[PAGE EXTRACT]
---+---
The source code storage unit 121 stores a set of source code units of the application software under analysis. The source code is a program written in a language that is easily understandable. The source code is provided by a person who requested the analysis, such as the owner, the operator, and the like of the application software. In the second embodiment, a unit of processing is treated as a “unit of source code”. A unit of source code may be a class, method, function, subroutine, or the like. In the following, it is generally assumed that source code is written in an object-oriented language, and a unit of source code is a class.

A set of source code units is managed by a hierarchical directory structure. Each source code unit may describe the name of the directory (the name of the package or the like) to which the source code unit belongs. In this case, the directory to which each source code unit belongs may be specified from the source code unit itself. Further, the set of source code units may be dispersed across a plurality of hierarchical directories. In this case, the directory to which each source code unit belongs may be specified from the location (file path) of the source code unit in the file system. Further, separately from the set of source code units, additional information indicating the directory name assigned to each source code unit may be provided from the person who requested the analysis.

The directory structure of the set of source code units is created in consideration of the overall structure of the application software, and may be regarded as reflecting the design concept of the application software. Thus, even if the specifications of the application software are no longer stored, the analysis apparatus 100 evaluates the architecture of the application software by using the directory structure as information on the design.

The clustering unit 122 reads a set of source code units from the source code storage unit 121 and analyzes the set of source code units. The clustering unit 122 extracts calling relationships (for example, function calls, method calls, and the like) between units of processing described in the source code, and classifies the set of source code units into a plurality of clusters, based on the calling relationships. Two or more source code units strongly connected by a calling relationship are classified into the same culture as far as possible, and source code units weakly connected are classified into different clusters as far as possible.

A cluster is a set of source code units describing units of processing that are likely to be executed in the same period. A cluster may be considered as a “function” of the application software. A cluster and a directory are both used for classifying source code units, but are based on different concepts. Source code units belonging to the same directory may be classified into a small number of clusters in a concentrated manner, or may be classified into a large number of clusters in a dispersed manner. As will be described below, the degree of dispersion of source code units belonging to the same directory is dependent on the architecture adopted at the time of design. In a functionally-partitioned (vertically-partitioned) architecture, each directory usually corresponds to one or a small number of clusters. In a multilayered (horizontally-partitioned) architecture, each directory usually corresponds to a large number of clusters.
---+---
[DATA LINES]
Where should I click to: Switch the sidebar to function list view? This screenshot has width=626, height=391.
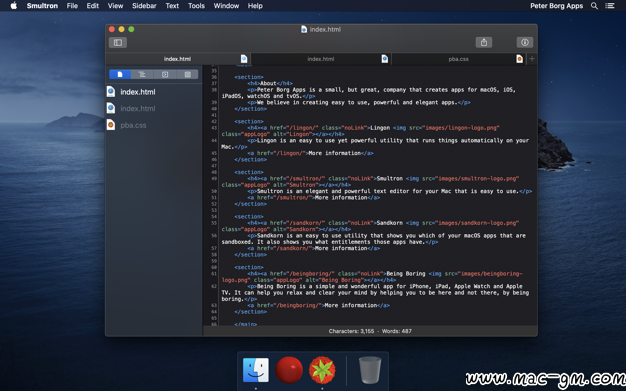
---+---
[LIST OF TASKS]
• A. Please extract the part of the source code analysis passage from "The directory structure of" up to and including "on the design.".
• B. Answer these questions from the source code analysis passage:
(i) What kind of unit is a unit of source code generally assumed to be?
(ii) Who provides the source code?
(iii) In a multilayered (horizontally-partitioned) architecture, how many clusters does each directory usually correspond to?

[ANSWERS TO EACH TASK]
• A.
The directory structure of the set of source code units is created in consideration of the overall structure of the application software, and may be regarded as reflecting the design concept of the application software. Thus, even if the specifications of the application software are no longer stored, the analysis apparatus 100 evaluates the architecture of the application software by using the directory structure as information on the design.

• B.
(i) A class.
(ii) A person who requested the analysis, such as the owner or the operator of the application software.
(iii) A large number of clusters.